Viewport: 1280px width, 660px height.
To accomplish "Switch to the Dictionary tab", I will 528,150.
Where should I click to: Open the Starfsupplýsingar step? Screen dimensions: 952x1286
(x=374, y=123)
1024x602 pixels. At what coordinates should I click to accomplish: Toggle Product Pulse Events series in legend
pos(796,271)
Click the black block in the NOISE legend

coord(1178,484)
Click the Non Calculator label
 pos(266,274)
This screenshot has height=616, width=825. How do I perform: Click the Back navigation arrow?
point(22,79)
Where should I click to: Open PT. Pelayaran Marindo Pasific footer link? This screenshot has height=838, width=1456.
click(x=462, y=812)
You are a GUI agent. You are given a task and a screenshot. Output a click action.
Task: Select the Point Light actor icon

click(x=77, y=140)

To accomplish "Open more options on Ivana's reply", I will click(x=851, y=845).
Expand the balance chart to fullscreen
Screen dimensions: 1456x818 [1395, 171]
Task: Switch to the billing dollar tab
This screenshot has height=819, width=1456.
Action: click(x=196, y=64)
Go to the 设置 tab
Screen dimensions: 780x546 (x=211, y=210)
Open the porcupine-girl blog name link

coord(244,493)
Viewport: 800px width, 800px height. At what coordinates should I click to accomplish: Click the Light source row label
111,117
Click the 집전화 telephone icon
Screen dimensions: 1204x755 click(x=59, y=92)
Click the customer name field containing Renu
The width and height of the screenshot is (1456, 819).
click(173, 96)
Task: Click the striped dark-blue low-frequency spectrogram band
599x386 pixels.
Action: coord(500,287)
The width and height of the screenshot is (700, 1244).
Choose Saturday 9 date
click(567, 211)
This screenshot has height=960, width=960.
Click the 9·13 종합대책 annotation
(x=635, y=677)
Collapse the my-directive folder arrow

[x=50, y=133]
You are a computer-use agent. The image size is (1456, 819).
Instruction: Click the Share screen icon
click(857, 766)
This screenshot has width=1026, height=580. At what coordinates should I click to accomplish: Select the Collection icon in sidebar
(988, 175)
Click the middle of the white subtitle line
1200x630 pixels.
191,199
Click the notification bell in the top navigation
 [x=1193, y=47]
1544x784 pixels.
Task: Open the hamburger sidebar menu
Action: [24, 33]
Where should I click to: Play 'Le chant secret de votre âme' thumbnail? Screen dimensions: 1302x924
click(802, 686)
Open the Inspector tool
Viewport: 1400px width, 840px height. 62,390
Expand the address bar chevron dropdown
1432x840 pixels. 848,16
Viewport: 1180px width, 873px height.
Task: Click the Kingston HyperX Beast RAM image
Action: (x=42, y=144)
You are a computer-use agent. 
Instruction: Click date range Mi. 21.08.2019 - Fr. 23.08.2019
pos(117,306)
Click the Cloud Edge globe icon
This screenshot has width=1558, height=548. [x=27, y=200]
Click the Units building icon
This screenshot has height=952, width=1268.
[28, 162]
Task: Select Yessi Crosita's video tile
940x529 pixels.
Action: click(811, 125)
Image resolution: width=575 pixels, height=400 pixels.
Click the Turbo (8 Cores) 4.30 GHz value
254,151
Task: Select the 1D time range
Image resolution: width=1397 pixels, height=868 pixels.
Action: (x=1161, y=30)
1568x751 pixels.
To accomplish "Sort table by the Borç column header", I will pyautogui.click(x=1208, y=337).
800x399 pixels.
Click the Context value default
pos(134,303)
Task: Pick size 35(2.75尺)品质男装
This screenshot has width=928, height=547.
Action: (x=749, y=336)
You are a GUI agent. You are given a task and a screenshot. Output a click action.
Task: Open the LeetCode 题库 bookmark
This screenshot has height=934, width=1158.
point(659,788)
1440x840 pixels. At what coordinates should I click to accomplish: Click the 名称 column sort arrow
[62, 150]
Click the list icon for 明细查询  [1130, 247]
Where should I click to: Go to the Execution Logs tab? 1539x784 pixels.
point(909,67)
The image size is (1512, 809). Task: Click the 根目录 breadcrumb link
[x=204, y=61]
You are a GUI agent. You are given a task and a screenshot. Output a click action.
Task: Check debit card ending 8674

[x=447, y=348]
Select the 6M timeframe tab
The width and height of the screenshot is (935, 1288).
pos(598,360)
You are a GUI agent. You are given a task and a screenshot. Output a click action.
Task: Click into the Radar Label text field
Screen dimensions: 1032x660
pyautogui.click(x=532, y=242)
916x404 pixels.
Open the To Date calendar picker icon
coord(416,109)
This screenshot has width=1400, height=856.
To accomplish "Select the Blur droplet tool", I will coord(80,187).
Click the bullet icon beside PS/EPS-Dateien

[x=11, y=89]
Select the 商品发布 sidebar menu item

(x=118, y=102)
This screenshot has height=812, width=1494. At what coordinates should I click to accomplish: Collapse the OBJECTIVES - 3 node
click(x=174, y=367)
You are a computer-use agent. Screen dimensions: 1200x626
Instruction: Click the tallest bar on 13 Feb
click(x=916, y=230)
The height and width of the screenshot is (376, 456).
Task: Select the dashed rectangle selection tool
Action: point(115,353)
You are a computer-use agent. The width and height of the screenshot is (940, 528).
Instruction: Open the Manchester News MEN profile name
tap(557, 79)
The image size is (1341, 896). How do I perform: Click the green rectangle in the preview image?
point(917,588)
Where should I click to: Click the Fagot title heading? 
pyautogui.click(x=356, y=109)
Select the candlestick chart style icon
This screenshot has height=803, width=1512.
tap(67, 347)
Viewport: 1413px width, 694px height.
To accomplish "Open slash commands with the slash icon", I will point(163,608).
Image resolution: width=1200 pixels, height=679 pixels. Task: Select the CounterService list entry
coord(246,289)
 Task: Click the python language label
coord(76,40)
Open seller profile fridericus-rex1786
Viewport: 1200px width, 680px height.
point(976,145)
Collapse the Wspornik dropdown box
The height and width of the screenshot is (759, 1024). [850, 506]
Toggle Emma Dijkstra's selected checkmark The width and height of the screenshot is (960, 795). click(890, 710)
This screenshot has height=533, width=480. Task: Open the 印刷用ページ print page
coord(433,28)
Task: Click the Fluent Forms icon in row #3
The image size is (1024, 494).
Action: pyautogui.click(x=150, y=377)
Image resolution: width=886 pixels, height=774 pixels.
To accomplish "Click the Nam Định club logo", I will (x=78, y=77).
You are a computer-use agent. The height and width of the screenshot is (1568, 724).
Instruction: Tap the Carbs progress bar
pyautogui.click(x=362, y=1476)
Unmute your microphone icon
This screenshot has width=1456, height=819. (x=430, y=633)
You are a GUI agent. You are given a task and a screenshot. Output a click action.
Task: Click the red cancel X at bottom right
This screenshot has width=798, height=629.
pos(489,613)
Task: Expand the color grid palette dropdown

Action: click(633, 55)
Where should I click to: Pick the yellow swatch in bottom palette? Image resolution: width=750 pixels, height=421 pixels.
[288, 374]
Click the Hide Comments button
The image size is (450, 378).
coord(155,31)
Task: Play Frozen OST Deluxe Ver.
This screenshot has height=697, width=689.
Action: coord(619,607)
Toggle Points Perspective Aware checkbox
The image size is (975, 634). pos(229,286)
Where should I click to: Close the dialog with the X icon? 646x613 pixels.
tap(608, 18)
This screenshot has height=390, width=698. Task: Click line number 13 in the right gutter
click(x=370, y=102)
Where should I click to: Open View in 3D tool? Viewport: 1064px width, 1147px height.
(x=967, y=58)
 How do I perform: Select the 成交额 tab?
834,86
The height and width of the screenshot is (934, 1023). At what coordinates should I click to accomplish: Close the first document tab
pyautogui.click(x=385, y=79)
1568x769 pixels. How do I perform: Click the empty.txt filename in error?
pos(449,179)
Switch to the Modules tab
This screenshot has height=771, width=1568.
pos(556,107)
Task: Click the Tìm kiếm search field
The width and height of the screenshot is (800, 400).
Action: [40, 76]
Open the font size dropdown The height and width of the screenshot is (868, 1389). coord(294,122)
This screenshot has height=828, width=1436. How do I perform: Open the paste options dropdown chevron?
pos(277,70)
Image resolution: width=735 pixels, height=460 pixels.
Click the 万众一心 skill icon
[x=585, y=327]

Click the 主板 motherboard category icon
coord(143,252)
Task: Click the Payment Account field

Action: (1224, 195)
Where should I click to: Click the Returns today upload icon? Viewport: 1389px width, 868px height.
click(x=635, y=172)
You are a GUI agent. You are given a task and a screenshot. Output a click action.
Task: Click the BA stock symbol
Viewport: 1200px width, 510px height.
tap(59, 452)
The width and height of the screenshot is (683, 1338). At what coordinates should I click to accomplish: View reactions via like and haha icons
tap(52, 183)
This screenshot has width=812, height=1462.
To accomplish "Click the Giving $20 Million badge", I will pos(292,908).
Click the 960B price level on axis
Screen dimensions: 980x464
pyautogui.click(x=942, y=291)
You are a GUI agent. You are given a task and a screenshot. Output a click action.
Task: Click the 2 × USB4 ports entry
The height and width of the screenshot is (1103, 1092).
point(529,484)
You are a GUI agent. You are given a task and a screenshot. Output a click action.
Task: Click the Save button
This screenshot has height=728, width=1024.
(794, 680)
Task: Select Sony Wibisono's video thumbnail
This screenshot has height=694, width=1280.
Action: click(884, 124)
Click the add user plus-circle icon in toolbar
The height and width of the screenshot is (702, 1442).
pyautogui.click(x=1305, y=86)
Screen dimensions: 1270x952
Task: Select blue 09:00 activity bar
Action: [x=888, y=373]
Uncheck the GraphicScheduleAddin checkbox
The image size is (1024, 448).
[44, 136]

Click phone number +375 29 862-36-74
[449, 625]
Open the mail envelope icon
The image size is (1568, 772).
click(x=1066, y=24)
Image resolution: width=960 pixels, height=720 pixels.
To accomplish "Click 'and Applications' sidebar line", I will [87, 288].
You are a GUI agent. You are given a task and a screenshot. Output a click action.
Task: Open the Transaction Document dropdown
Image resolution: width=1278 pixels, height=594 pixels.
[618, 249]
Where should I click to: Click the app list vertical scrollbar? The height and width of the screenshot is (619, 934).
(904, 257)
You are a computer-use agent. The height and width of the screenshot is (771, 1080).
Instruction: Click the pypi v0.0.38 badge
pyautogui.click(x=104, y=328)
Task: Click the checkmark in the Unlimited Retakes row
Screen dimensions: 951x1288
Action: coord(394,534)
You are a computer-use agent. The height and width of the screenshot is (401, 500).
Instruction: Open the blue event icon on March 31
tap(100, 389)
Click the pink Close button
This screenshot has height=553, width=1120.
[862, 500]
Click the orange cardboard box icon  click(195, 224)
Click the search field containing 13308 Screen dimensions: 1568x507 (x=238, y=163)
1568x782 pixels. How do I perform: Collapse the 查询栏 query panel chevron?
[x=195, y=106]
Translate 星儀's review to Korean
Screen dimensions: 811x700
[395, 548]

^^^^

Task to complete: Pull out every line in the data above that contains the word "value". Case counts.

Output below:
Click the Turbo (8 Cores) 4.30 GHz value
Click the Context value default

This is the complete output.